Emergenza sanitaria in volo

Ogni anno viaggiano nel mondo su aerolinee commerciali 2,75 miliardi di passeggeri. Nel triennio 2008-2010 si sono verificate 11.920 emergenze denunciate durante il volo: 37,4% sincopi, 12,1% problemi respiratori, 9,5% nausea e vomito, e poi attacchi cardiaci, ictus, ecc. La morte si è verificata nello 0,3% dei casi in volo o dopo l’atterraggio. L’urgenza è stata soccorsa in volo nel 48,1% dei casi da passeggeri medici. Un quarto dei passeggeri che avevano presentato un’urgenza in volo è stato ricoverato in Ospedale all’arrivo.

Nella Tabella sono riportate le Raccomandazioni per i passeggeri medici che prestano aiuto ai passeggeri colpiti da malore in volo.

(Peterson DC et al. Outcomes of medical emergencies on commercial airline flights. N Engl J Med 368, 2075-83, 2013)

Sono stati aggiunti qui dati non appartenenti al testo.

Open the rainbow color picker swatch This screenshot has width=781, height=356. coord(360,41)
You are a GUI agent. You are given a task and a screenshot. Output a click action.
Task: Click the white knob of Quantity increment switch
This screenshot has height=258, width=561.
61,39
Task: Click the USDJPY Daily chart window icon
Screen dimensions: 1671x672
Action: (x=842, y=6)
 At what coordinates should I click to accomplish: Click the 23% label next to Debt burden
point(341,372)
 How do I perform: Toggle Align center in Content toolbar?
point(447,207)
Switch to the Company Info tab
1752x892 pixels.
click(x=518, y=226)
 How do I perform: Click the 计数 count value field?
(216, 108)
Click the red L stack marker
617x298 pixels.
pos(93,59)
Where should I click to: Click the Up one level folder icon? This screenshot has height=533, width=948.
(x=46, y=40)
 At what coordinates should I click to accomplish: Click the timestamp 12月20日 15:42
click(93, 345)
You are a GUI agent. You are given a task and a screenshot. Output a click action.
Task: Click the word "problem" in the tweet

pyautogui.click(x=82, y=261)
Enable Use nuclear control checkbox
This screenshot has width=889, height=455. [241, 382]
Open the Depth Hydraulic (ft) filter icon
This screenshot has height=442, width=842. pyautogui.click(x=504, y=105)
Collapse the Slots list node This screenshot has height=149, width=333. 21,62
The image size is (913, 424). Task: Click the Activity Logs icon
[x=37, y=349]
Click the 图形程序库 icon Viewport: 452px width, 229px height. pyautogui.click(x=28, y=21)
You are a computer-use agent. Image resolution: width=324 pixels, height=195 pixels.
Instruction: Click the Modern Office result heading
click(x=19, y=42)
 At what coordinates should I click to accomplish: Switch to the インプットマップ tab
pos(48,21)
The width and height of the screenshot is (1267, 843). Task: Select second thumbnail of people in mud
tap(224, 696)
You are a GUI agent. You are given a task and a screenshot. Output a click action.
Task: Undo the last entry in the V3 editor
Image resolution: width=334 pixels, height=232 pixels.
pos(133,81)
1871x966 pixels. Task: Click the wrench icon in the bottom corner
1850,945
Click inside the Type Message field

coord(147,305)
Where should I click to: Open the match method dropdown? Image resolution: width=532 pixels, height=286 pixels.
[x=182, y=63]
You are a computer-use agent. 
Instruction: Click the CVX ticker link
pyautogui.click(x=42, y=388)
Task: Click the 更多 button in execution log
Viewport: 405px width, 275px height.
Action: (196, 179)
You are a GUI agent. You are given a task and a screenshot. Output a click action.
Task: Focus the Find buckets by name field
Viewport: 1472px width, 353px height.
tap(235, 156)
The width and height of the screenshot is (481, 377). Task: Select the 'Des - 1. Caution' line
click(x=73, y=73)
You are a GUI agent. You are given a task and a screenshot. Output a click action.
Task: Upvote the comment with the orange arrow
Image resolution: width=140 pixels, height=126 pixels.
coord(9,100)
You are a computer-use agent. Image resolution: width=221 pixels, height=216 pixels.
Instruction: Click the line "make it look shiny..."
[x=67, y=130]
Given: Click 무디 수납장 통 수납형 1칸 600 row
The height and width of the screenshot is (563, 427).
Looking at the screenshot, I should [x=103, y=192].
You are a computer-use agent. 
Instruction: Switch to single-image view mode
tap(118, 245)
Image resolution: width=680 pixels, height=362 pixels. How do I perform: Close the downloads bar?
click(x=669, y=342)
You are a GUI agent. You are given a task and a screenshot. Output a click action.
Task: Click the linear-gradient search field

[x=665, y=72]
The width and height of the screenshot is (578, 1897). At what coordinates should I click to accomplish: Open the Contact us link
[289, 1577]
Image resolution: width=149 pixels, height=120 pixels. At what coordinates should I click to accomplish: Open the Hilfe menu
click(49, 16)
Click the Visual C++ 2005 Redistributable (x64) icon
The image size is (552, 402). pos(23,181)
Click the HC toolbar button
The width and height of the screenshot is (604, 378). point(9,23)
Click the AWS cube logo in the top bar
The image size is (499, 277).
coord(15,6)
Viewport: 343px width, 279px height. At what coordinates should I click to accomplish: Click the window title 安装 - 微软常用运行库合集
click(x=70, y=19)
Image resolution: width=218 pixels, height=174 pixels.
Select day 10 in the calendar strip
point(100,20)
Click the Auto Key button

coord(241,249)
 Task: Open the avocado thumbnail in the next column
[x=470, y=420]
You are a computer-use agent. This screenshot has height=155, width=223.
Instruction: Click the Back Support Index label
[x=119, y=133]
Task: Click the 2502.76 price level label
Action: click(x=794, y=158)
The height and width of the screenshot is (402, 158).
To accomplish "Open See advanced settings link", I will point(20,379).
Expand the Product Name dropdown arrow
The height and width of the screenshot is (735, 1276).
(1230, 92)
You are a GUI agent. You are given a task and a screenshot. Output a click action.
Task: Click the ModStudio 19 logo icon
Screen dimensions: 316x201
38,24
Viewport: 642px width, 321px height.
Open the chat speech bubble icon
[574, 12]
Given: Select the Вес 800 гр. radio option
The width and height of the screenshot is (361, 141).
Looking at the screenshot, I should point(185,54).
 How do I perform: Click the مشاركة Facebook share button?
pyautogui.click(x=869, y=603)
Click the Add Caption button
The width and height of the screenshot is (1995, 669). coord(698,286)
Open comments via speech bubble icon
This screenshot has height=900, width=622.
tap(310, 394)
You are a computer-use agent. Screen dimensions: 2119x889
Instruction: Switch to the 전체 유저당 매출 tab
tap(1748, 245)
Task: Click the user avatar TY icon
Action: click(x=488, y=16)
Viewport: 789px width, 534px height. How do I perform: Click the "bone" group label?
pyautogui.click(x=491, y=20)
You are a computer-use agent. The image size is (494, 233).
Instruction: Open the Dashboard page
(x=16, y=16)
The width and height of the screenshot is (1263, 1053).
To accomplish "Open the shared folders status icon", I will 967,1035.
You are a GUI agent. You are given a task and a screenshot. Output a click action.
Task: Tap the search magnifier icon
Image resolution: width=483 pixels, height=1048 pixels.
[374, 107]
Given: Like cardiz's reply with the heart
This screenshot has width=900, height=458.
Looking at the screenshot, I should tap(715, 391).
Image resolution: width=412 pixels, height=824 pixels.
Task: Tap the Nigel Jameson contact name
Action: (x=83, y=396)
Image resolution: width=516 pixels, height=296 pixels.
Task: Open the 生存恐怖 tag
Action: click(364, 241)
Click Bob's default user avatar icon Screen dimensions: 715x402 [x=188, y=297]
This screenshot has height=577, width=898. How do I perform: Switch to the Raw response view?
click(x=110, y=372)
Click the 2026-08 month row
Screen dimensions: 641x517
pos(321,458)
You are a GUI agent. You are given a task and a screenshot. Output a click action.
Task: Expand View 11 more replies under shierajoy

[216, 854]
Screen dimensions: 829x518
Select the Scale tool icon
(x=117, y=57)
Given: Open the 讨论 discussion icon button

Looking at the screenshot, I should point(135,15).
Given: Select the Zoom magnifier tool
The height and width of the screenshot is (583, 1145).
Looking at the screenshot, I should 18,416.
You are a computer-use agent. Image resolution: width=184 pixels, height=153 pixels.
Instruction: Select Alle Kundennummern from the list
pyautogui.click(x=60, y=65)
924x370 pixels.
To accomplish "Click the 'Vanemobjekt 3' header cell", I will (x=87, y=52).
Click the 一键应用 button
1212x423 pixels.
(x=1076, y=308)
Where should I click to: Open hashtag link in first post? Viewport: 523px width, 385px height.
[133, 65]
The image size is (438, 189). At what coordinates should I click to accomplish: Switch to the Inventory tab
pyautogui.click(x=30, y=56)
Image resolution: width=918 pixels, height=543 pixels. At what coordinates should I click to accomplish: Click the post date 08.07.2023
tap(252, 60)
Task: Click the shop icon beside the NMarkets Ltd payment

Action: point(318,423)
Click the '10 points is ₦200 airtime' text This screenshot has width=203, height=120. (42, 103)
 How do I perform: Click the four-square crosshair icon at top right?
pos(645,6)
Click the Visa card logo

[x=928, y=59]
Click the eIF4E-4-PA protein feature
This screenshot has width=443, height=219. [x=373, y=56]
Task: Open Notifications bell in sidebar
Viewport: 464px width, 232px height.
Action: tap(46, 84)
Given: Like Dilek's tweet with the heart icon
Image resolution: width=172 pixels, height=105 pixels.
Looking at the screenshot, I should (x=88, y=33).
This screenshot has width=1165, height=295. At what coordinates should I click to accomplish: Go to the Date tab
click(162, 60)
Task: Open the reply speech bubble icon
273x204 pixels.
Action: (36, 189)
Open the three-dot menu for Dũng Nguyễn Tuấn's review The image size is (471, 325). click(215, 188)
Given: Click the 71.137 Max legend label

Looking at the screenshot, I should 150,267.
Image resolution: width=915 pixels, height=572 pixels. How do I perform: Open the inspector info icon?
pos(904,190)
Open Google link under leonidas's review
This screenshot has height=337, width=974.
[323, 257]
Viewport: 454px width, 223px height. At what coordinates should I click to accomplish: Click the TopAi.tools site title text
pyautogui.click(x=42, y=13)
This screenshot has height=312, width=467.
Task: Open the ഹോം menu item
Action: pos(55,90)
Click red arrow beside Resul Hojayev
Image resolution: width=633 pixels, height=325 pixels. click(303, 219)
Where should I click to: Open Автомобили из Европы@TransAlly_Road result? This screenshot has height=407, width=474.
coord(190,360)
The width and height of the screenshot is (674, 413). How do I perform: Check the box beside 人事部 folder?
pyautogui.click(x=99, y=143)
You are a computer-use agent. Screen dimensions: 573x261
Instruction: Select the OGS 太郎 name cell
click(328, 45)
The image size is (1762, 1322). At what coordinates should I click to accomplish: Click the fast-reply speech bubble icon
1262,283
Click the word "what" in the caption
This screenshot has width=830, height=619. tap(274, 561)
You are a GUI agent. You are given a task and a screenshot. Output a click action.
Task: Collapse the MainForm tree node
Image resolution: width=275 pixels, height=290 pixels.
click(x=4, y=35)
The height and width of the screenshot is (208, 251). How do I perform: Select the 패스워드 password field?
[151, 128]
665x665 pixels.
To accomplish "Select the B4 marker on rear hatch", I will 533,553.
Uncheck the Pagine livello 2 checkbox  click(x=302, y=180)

Recommendations for Traveling Physicians or Other Health Care Providers during In-Flight Medical Emergencies.
General Approach to In-Flight Medical Emergencies

Identify yourself and specify your level of medical training to the flight crew.
Patient assessment:
Identify the patient’s chief problem and its duration.
Identify associated and high-risk symptoms (e.g., chest pain, shortness of breath, nausea or vomiting, or unilateral weakness or numbness).
Obtain vital signs (pulse and blood pressure). If you are unable to assess blood pressure by means of auscultation, assess it by palpating the radial pulse.
Assess the patient’s mental status and determine whether there are focal neurologic deficits.
If the patient is in cardiac arrest, obtain and apply an automated external defibrillator (AED). For patients with a pulse but a suspected cardiac problem, consider using an AED if it has monitoring capabilities. (The airline may require contact with a ground-based consultant before use.)
Ask a flight attendant to obtain the emergency medical kit (EMK) and administer oxygen as needed.
Initiate consultation with the ground-based consultant if not already initiated by the flight crew.
Recommendations for interventions, such as administration of medications or intravenous fluids, should be discussed with the ground-based consultant.
Aircraft diversion, ground-based medical assistance, or both should be coordinated with ground-based consultation.
Document the clinical presentation and care rendered. This information should be provided to medical personnel on arrival at the destination with the transfer of care.
Management of Syncope or Presyncope
Confirm breathing and pulse.
Move the patient to an aisle or galley, place the patient in a supine position with legs raised, and provide oxygen.
Check vital signs. Most patients will be hypotensive immediately after the episode.
If the patient has diabetes, a glucometer from the patient or a fellow passenger may be used for glucose assessment.
(A device may also be available in enhanced EMKs.)
Most patients will recover spontaneously within minutes. Give oral fluids when possible.
Consider intravenous fluids only if the patient is persistently hypotensive and cannot take oral fluids.
Management of Chest Pain or Palpitations
Check vital signs.
Provide oxygen.
If chest pain may be cardiac in origin, consider administering aspirin.
If systolic blood pressure is more than 100 mm Hg, consider administering sublingual nitroglycerin every 5 minutes.
Check blood pressure after each dose.
If the AED has monitoring capabilities, consider its use to evaluate the cardiac rhythm and evidence of ST-segment changes in the limb leads.
If symptoms resolve with the above measures, aircraft diversion is not typically required. Ground-based consultation can assist with diversion decisions.